The future perfect progressive, also future perfect continuous, is used to emphasise the progression and duration of an action up to a certain time in the future. When we use the future perfect progressive, we look back at a past action from a future point in time. This tense also expresses assumptions about that will likely have happened by a certain time. The future perfect progressive is formed with will + have + been + present participle or -ing form of the main verb.
Learn the rules for conjugating the English future perfect progressive tense and get tips on its usage. In the exercises, you can practise your English grammar skills.
They recently changed the road signs here and now there has been an accident. The driver won’t have been paying attention. The traffic is backed up for miles. The other cars will have been waiting for hours for the accident to be cleared.
Now it seems that you are not paying attention anymore, you’ve gone right through the stop sign! In ten minutes, you will have been driving non-stop for six hours. We ought to stop for a break.
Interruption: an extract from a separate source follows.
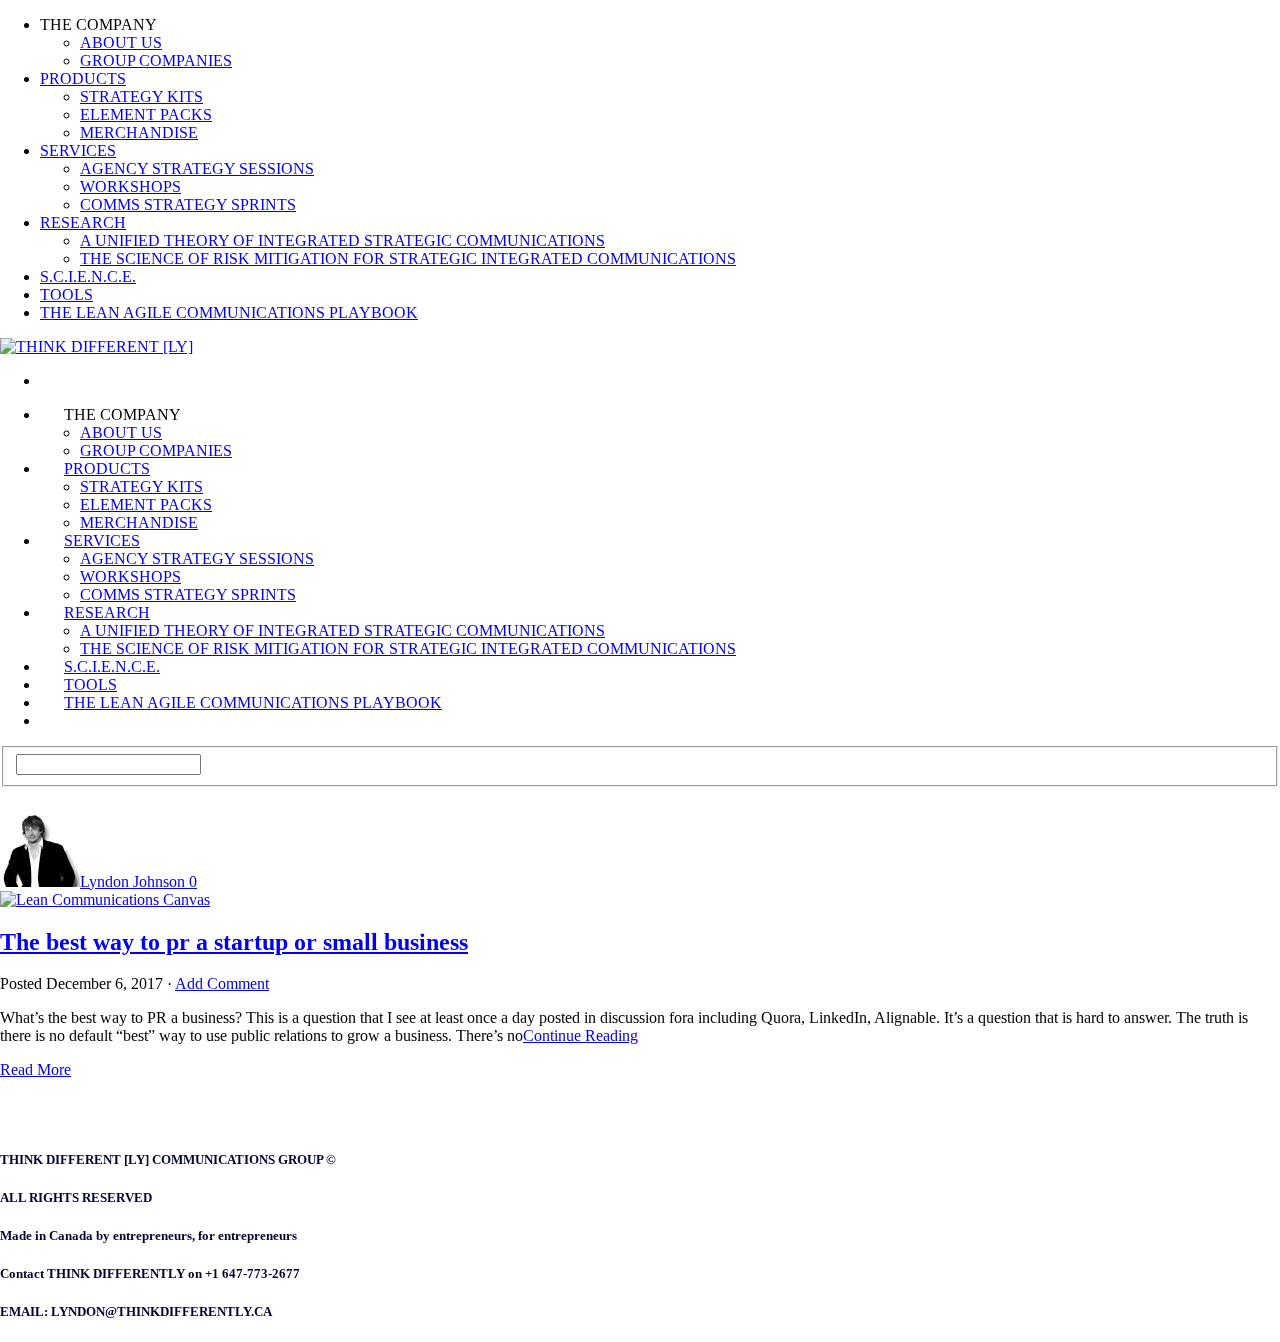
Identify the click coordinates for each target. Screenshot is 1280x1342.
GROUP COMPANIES (156, 60)
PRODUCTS (83, 78)
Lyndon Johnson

We can use the English future perfect progressive tense to:
- emphasise the length of an action in progress at a certain time in the future, usually with reference to the duration of the action
- In ten minutes you will have been driving non-stop for six hours.
- express what we imagine or think is happening at a certain future or present time
- The cars will have been waiting for hours for the accident to be cleared.
- express an assumption about what was happening at a certain time in the past.
- There was an accident last week. The driver won’t have been paying attention to the road signs.
When using the future perfect progressive in English, we usually include a reference to a specific time such as next year, by this time, last week.
- By this time tomorrow, you will have been driving for 24 hours!
Conjugation of English Future Perfect Progressive Tense
To conjugate the English future perfect progressive tense, we follow the rule: will + have, been + present participle or -ing form of the main verb. The table below provides an overview of conjugations in the the positive, negative and interrogative form. The conjugation is the same for all forms.
|all forms are the same||I will have been speaking||I will not have been speaking||Will I have been speaking?|
The present participle is generally formed by adding -ing to the base of a verb. However, there are a few exceptions to this rule:
- An -e at the end of the word is removed, but -ee, -oe and -ye remain unchanged.
- come – coming
- but: agree – agreeing
- The final consonant is doubled in words that have a short stressed vowel before the final consonant. However, -w, -x and -y are not doubled.
- sit – sitting
- but: mix – mixing
- An -l as a final consonant after a vowel is always doubled in British English but not in American English.
- travel – travelling (British)
- traveling (American)
- An -ie at the end of the word is replaced with a -y
- lie – lying
Contractions are a combination of certain pronouns, verbs and the word not. They are mostly used in spoken and informal written English. The table below provides an overview of contractions of will in the English future perfect progressive tense.
|will not||…’ll not/… won’t||I’ll not/I won’t|
- He’ll not have been driving for six hours.
- (but not:
Her husband’ll/Marc’ll not’ve been driving for six hours.)
Negated contractions, formed with an auxiliary verb and not, can be used after nouns as well as pronouns.
- He won’t have been driving for six hours.
- Her husband/Marc won’t have been driving for six hours.